Another would be to run a daemon within the snap, which runs as root, to listen on a socket and have a client talk to it and perform actions on behalf of the client, but this has a few problems:
your snap’s helper daemon would ideally drop privileges to the ‘snap_daemon’ user, retaining only the caps it needs to perform the operations or writing to block devices
your snap would need to provide some authorization checks on the socket (eg, group membership in the ‘sudo’ group, etc) so as to not provide a direct escalation path to root for non-admin uids/gids
your snap should provide some sort of authentication mechanism for proving that the connected user can become root (eg, sudo balena-etcher.login, your ‘login’ command checks the SUDO_UID, issues a macaroon somewhere safe that other commands in your snap verify the macaroon, etc) for admin uids/gids
your snap would need access to the block-devices interface which is superprivileged since it grants device ownship to the snap. Depending on how the above is implemented this may not be granted (though, it might be allowed manual connection with provisos that your snap implements then doesn’t change the security aspects of the above and gives the user a meaningful contextual dialog for connecting the interface. Publisher vetting would also need to be performed)
All combined, it is a fair amount of delicate security checks to end up with a security position that is less than udisks2 or your current sudo/pkexec (since the macaroon might be used thereafter). In all, I recommend working towards supporting udisks2.
You could probably come up with a scheme where the macaroon is short-lived and placed in XDG_RUNTIME_DIR of the snap which would be periodically cleaned out. You’d have to come up with an acceptable user experience for that since the user necessarily has to invoke sudo balena-etcher.login rather than your snap doing it. (Again, using udisks2 will provide a better and more secure experience).

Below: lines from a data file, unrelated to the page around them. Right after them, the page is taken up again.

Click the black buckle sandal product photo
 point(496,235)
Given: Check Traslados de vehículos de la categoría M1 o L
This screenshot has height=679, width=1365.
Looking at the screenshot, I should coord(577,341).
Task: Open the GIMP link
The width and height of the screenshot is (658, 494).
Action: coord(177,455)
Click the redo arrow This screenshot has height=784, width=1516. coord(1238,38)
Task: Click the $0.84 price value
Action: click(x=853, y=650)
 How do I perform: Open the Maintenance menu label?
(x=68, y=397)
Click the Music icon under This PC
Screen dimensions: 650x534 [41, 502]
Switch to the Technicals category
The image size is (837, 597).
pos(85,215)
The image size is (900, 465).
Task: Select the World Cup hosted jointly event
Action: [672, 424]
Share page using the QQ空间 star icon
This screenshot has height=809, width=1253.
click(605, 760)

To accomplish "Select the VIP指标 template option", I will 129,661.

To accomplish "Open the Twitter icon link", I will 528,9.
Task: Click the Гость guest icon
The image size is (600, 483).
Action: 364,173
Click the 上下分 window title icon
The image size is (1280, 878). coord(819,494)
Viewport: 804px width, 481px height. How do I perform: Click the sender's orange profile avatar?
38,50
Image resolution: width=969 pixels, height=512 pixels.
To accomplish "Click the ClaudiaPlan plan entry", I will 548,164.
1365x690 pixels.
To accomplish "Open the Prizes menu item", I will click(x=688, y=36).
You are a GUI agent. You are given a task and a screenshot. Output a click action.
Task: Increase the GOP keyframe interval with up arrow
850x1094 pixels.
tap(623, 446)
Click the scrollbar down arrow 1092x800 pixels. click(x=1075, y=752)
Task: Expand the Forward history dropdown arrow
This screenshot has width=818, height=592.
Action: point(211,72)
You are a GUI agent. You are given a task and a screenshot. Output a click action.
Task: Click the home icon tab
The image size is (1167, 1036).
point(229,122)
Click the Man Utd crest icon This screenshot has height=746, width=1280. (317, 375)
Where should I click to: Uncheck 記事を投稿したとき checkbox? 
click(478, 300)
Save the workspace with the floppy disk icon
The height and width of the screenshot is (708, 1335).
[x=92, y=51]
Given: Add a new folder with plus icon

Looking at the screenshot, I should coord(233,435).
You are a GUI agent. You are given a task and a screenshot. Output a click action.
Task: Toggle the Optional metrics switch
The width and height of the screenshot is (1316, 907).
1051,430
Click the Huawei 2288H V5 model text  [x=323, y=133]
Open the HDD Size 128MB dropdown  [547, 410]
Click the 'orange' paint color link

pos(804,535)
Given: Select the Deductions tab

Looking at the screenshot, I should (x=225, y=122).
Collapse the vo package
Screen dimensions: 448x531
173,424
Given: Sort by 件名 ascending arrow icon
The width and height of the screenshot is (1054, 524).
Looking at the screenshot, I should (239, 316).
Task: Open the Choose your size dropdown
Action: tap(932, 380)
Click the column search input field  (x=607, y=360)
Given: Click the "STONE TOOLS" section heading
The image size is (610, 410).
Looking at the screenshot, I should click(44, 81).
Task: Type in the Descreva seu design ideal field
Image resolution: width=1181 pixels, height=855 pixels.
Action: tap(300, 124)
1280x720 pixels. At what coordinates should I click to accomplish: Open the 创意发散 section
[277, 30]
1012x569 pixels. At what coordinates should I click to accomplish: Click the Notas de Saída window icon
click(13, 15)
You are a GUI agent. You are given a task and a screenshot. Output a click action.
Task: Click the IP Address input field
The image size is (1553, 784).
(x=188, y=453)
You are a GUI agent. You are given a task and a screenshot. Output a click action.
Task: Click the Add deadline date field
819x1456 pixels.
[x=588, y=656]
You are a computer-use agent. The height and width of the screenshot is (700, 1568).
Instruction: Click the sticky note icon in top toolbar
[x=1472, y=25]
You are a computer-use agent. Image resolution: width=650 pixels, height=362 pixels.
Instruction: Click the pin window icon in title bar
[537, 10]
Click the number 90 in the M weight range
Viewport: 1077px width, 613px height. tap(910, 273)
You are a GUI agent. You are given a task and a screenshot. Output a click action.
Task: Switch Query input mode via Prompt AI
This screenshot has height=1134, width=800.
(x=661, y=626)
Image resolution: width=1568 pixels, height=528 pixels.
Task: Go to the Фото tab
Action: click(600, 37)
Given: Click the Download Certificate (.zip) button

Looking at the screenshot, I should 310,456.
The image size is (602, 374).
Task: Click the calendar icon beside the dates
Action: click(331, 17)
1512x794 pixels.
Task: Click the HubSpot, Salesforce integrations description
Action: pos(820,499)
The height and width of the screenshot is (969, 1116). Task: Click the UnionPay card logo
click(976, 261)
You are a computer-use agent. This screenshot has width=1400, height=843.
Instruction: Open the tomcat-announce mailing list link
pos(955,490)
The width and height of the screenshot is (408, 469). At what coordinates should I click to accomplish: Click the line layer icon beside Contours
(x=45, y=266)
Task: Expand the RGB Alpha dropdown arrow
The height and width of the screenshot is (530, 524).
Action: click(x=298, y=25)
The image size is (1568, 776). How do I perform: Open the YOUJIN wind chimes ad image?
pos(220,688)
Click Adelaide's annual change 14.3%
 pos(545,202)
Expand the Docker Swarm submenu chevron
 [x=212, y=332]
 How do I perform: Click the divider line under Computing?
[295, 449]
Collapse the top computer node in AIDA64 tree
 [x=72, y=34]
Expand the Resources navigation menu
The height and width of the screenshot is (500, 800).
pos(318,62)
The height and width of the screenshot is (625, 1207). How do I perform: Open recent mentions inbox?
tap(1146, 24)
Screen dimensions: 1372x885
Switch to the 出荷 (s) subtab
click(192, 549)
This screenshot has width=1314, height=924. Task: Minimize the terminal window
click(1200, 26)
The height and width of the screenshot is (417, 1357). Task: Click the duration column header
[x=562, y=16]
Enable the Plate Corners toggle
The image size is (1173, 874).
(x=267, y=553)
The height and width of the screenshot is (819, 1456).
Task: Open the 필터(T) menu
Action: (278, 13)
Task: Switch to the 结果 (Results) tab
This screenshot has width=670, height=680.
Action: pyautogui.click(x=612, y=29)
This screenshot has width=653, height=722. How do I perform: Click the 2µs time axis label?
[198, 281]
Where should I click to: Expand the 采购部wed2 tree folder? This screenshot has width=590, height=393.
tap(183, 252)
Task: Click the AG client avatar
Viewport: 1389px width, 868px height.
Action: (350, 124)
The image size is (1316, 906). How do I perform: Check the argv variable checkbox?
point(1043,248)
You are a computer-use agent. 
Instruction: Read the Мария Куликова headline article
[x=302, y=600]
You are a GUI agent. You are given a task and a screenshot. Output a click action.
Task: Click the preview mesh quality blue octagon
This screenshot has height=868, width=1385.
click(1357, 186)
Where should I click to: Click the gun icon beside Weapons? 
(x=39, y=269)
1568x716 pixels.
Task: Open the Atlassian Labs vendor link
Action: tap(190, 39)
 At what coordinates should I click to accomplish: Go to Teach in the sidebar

I am not an Etcher developer, I just saw that there are a lot of requests on their github from users who would like to download Etcher from the Snap Store and tried to pack it since the developers said they were not interested in that. It sounds like using udisks2 provides the shortcut here. They have a similar problem with flatpaks. Unfortunately, I am sure if this is going to happen as the developers said that this was out of their scope for now. Etcher is available as an AppImage and a Debian package at the moment and considering that the second option also involves a serious review process it looks like the program will not be part of the store for the foreseeable future.
No, this is the paper-trail explaining why etcher can not be released as a classic snap, not a requests for packaging, like the snap-requests category provides. Feel free to open a topic over there if you feel this is valuable.